[PROBLEM DETAILS]: Find the line with "Instruction: Click the" in the data below. Repeat it and every line after it up to the end, exactly, but drop the pictures.
=====
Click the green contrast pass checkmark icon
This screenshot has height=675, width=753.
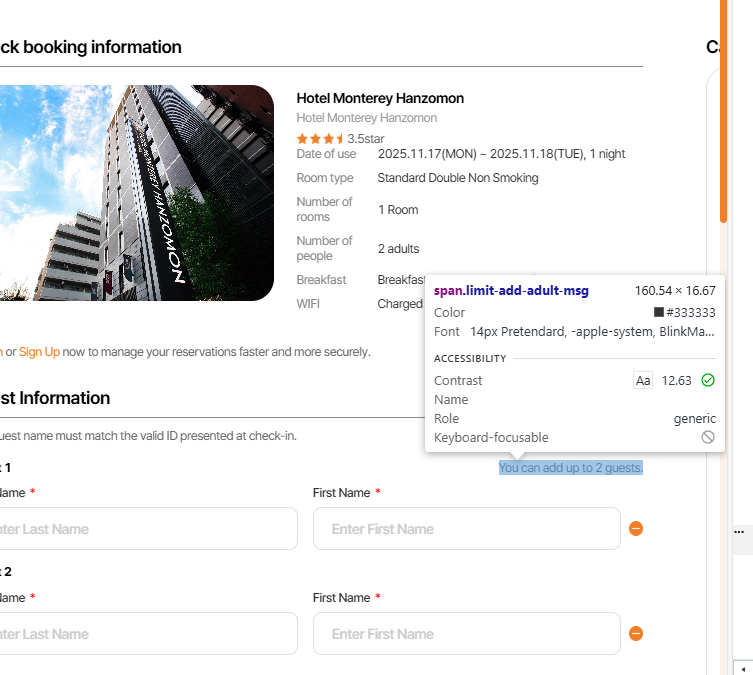click(x=708, y=380)
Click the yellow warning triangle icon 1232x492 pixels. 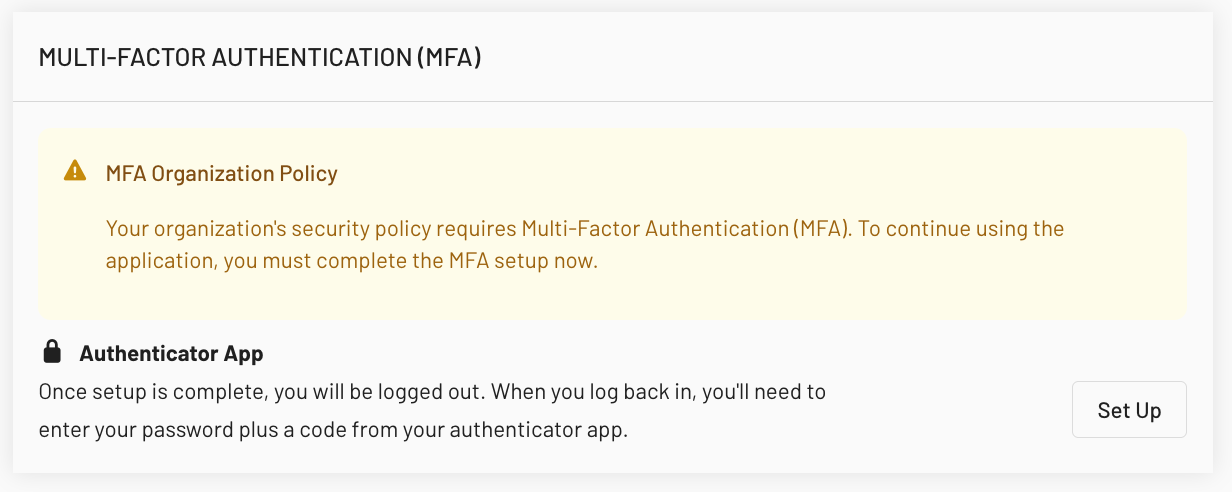point(75,172)
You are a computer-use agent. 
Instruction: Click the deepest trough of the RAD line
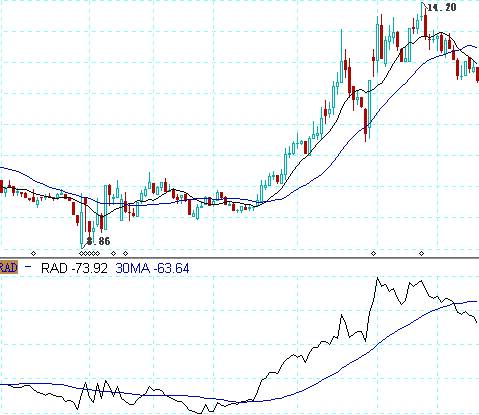(x=199, y=413)
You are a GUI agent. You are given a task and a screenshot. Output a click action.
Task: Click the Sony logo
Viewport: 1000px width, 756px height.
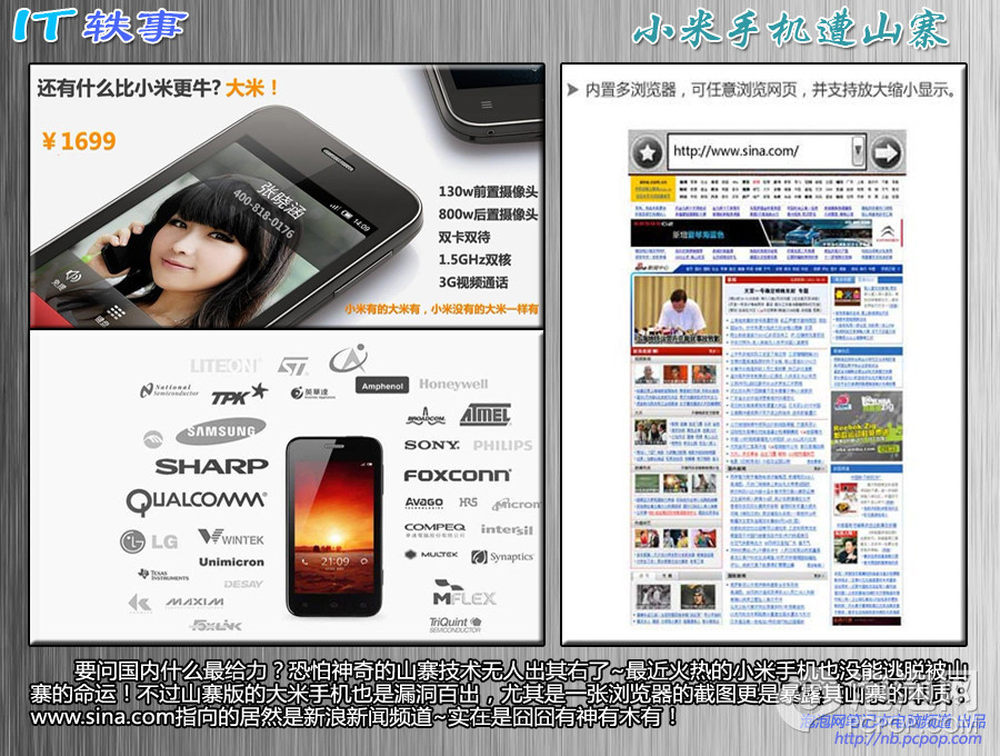tap(431, 445)
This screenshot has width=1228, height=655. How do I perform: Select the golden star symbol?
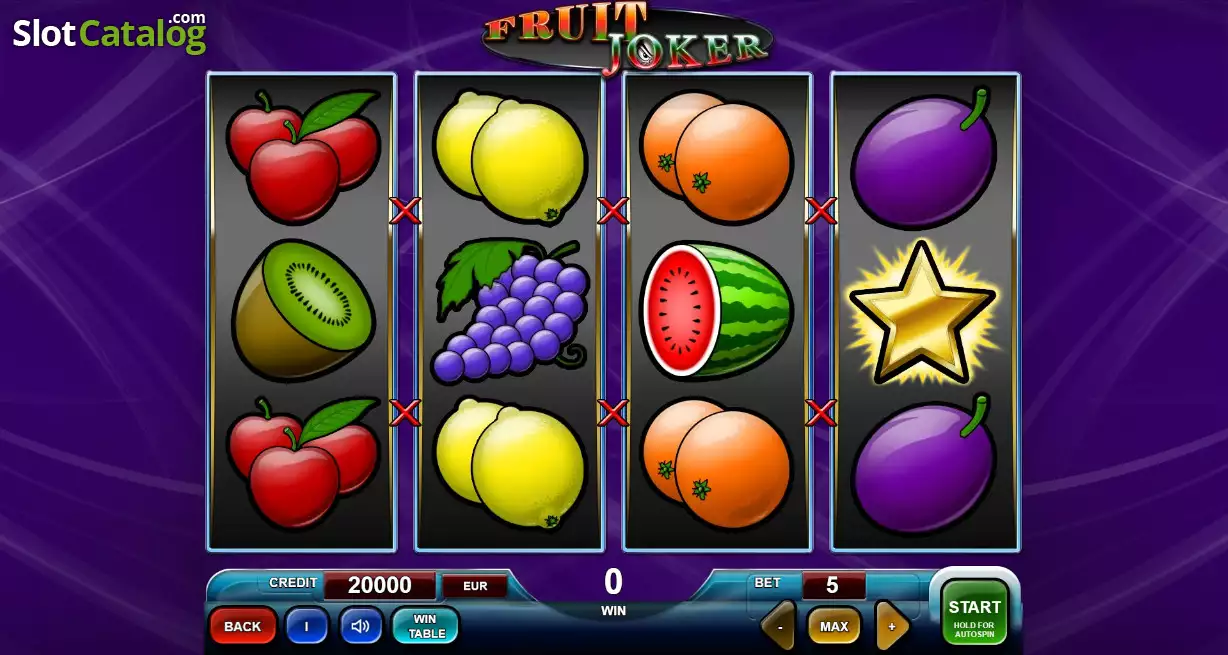922,311
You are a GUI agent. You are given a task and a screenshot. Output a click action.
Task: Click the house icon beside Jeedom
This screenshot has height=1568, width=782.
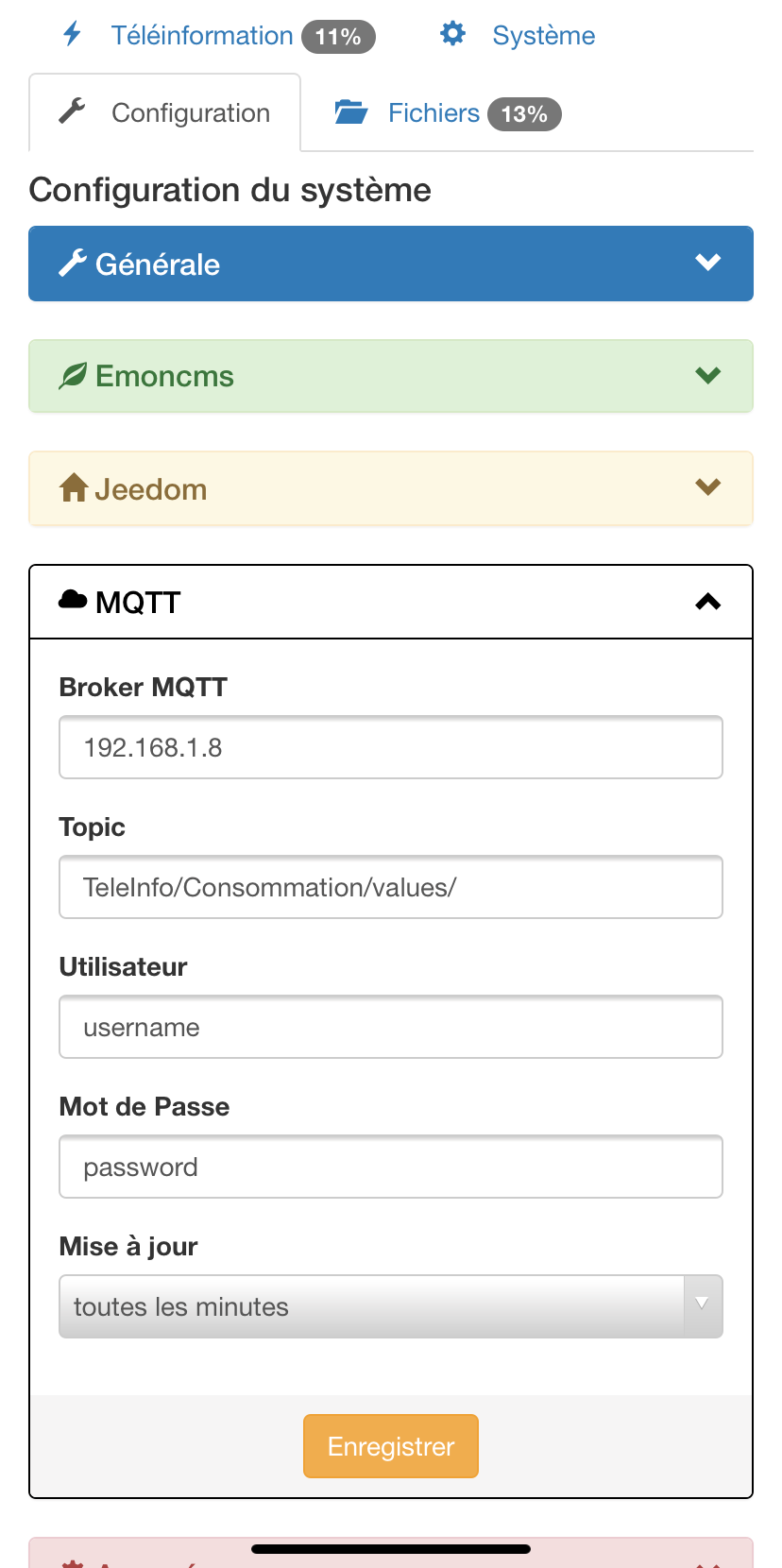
=====
[EXERCISE OUTPUT]:
Instruction: Click the deepest trough of the RAD line
(x=199, y=413)
You are a GUI agent. You are given a task and a screenshot. Output a click action.
Task: Click the Sony logo
Viewport: 1000px width, 756px height.
tap(431, 445)
This screenshot has width=1228, height=655. How do I perform: Select the golden star symbol?
922,311
You are a GUI agent. You are given a task and a screenshot. Output a click action.
Task: Click the house icon beside Jeedom
This screenshot has height=1568, width=782.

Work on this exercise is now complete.